Researchers at McMaster University have solved a vexing problem by engineering surface coatings that can repel everything, such as bacteria, viruses and living cells, but can be modified to permit beneficial exceptions.
Blood slips off the repellent surface at left, but clings to an untreated surface at right.
The discovery holds significant promise for medical and other applications, making it possible for implants such as vascular grafts, replacement heart valves and artificial joints to bond to the body without risk of infection or blood clotting.
The new nanotechnology has the potential to greatly reduce false positives and negatives in medical tests by eliminating interference from non-target elements in blood and urine.
The research adds significant utility to completely repellent surfaces that have existed since 2011. Those surface coatings are useful for waterproofing phones and windshields, and repelling bacteria from food-preparation areas, for example, but have offered limited utility in medical applications where specific beneficial binding is required "It was a huge achievement to have completely repellent surfaces, but to maximize the benefits of such surfaces, we needed to create a selective door that would allow beneficial elements to bond with those surfaces," explains Tohid DIdar of McMaster's Department of Mechanical Engineering and School of Biomedical Engineering, the senior author of a paper that appears today in the journal ACS Nano.

_WHAT YOU NEED TO DO_
[A] Reproduce the passage from the McMaster coating text starting at "The discovery holds" and ending at "blood and urine.", keeping every word the same.
[B] Carry on the article about McMaster's repellent surface coatings, beginning right after its last sentence.

_DATA TO EXAMINE_
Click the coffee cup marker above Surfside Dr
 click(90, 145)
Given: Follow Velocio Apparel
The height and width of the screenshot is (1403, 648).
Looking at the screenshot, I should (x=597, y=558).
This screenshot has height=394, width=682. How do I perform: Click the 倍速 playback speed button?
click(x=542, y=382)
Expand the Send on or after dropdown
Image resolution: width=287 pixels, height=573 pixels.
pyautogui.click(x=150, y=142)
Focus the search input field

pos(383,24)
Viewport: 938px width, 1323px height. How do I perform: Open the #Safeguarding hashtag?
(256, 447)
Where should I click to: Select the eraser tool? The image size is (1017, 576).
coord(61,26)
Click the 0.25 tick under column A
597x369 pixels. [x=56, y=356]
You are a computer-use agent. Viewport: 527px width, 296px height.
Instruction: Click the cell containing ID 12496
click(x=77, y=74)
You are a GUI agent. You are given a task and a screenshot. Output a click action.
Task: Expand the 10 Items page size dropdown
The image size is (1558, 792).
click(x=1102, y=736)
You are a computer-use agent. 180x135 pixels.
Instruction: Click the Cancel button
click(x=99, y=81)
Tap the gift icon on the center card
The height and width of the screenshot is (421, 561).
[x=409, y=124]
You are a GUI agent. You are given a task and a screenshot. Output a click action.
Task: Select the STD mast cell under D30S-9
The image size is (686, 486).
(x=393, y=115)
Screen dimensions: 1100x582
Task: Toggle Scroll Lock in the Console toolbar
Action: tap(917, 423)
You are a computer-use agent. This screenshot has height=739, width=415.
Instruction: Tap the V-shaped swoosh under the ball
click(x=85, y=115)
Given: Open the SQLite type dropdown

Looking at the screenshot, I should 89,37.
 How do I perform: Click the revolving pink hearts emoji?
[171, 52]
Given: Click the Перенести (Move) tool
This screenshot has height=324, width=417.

_ANSWERS TO THE PROBLEMS_
[A]
The discovery holds significant promise for medical and other applications, making it possible for implants such as vascular grafts, replacement heart valves and artificial joints to bond to the body without risk of infection or blood clotting.
The new nanotechnology has the potential to greatly reduce false positives and negatives in medical tests by eliminating interference from non-target elements in blood and urine.

[B]
In the case of a synthetic heart valve, for example, a repellent coating can prevent blood cells from sticking and forming clots, making it much safer.
"A coating that repels blood cells could potentially eliminate the need for medicines such as warfarin that are used after implants to cut the risk of clots," says co-author Sara Imani, a McMaster PhD student in Biomedical Engineering.
Still, she explains, a completely repellent coating also prevents the body from integrating the new valve into the tissue of the heart itself.
By designing the surface to permit adhesion only with heart tissue cells, the researchers are making it possible for the body to integrate the new valve naturally, avoiding the complications of rejection. The same would be true for other implants, such as artificial joints and stents used to open blood vessels.
"If you want a device to perform better and not be rejected by the body, this is what you need to do," says co-author Maryam Badv, also a McMaster PhD student in Biomedical Engineering. "It is a huge problem in medicine."
Outside the body, selectively designed repellent surfaces could make diagnostic tests much more accurate by allowing only the particular target of a test - a virus, bacterium or cancer cell, for example - to stick to the biosensor that is looking for it, a critical advantage given the challenges of testing in complex fluids such as blood and urine.
The researchers, who collaborated with Jeffrey Weitz of the Thrombosis & Atherosclerosis Research Institute at Hamilton Health Sciences to understand the challenges related to making successful implants, are now working on the next stages of research to get their work into clinical use.